Q We live with three indoor-outdoor cats: Dusty, a 10-year-old male mackerel tabby, Mokie, his sister, and Rascal, a three-year-old male orange tabby. Our yard is enclosed with cyclone fencing with cat fencing on top. Each year, we take our cats to the veterinary clinic for their annual physical exams and immunizations.
Last year, Dusty started jumping, running and then frantically licking himself. Our veterinarian said that he has hypersensitive nerve endings that make him feel like someone is sticking him with a pin. She prescribed a liquid, phenobarbital elixir, at a dose of 20mg/5ml. This medicine did not seem to have any real effect, other than Dusty not being able to jump as high as usual. Our veterinarian said the medicine would make Dusty sleepy, but that didn’t happen. This cat is strong and wiry and the two of us are unable to medicate him. We tried putting it in his food without success. We simply gave up, but he still has the problem. Do you have any suggestions?

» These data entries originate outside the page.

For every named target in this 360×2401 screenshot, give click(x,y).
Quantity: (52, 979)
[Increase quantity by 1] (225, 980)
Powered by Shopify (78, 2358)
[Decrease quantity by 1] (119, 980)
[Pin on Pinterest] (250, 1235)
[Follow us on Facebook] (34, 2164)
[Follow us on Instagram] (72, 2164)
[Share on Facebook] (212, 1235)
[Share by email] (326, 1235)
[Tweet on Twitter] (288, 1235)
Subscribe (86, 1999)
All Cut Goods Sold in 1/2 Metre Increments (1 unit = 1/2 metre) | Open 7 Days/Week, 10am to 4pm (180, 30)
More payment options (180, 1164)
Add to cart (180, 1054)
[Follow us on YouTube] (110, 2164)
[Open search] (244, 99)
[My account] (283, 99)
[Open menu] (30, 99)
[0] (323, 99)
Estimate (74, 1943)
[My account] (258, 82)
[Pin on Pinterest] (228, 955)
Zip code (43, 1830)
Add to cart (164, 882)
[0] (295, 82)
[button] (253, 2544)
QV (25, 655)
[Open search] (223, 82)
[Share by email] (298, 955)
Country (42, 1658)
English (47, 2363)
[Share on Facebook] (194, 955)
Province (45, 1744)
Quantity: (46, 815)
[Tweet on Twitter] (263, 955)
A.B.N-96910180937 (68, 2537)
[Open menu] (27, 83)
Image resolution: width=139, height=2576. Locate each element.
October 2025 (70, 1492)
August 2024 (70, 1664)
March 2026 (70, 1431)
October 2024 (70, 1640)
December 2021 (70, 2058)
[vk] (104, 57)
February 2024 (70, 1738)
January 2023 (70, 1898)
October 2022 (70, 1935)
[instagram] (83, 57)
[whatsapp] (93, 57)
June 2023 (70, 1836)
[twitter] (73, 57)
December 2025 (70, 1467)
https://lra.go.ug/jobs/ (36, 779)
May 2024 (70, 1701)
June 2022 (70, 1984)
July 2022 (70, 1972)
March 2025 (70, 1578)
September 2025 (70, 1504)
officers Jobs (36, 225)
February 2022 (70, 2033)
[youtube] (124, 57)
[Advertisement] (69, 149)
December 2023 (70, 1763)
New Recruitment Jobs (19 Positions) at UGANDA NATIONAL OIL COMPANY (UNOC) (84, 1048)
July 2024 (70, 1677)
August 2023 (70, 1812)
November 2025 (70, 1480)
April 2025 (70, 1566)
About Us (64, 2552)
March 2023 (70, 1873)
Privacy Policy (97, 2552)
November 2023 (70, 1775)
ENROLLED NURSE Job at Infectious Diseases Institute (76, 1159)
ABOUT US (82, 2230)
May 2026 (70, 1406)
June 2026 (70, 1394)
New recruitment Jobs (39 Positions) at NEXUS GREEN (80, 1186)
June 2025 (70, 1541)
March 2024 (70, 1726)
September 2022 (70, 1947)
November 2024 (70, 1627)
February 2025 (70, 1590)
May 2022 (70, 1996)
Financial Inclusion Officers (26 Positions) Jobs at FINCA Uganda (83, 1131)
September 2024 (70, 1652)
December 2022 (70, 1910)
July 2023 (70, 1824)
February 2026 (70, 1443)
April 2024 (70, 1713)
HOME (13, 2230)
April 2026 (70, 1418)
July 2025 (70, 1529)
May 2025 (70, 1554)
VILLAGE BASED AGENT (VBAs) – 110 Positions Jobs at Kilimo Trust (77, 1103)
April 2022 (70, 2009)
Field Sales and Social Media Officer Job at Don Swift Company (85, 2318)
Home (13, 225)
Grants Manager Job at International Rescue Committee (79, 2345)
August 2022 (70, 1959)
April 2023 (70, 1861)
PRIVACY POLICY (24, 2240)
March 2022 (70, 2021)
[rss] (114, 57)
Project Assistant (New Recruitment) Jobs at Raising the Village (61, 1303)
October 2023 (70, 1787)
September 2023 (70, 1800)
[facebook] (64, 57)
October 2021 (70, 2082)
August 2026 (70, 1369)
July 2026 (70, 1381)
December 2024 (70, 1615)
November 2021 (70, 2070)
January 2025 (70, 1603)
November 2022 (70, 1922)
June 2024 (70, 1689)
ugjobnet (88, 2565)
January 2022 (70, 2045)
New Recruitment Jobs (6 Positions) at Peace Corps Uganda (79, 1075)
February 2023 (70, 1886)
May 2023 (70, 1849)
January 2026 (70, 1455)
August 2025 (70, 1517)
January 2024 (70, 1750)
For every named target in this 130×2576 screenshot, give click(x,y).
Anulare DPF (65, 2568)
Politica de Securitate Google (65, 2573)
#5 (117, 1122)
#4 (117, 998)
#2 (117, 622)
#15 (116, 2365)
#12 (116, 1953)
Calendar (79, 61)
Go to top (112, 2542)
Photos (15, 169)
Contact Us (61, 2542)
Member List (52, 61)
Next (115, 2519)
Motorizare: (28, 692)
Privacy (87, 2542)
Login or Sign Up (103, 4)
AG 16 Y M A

A Dear Kathleen: It sounds to me as if Dusty may have feline hyperesthesia syndrome (FHS). No one is quite sure what causes this problem, but theories range from a seizure disorder to a compulsive behavior (or somewhere in between). Your veterinarian’s first line of treatment with phenobarbital was quite reasonable, though I can understand your cat’s reluctance to take the medicine in that form since the “elixir” contains alcohol and fruit flavor.
Perhaps your difficulty in administering it caused Dusty not to receive therapeutic doses and this may have accounted for its lack of success. Phenobarbital often does control FHS if a therapeutic blood level is obtained. It may be worth revisiting the anti-seizure approach using either a cat-friendly formulation of phenobarbital or a different anti-seizure drug, such as Keppra. Alternatively, an anti-compulsive medication like fluoxetine (Prozac) can be tried. This latter treatment often meets with success either because of fluoxetine’s mood-stabilizing effects or because of the anti-compulsive effects of this drug.
Nicholas Dodman, BVMS
Animal Behavior Clinic Director
Cummings School of
At Tufts University
Virus testing in kittens
Q I trapped two stray kittens last year and had them treated for ringworm. They were neutered and given two rounds of kitten vaccinations. They also had bad breath so my veterinarian cleaned their teeth and needed to extract some teeth. One kitten’s dental problems had migrated into the root.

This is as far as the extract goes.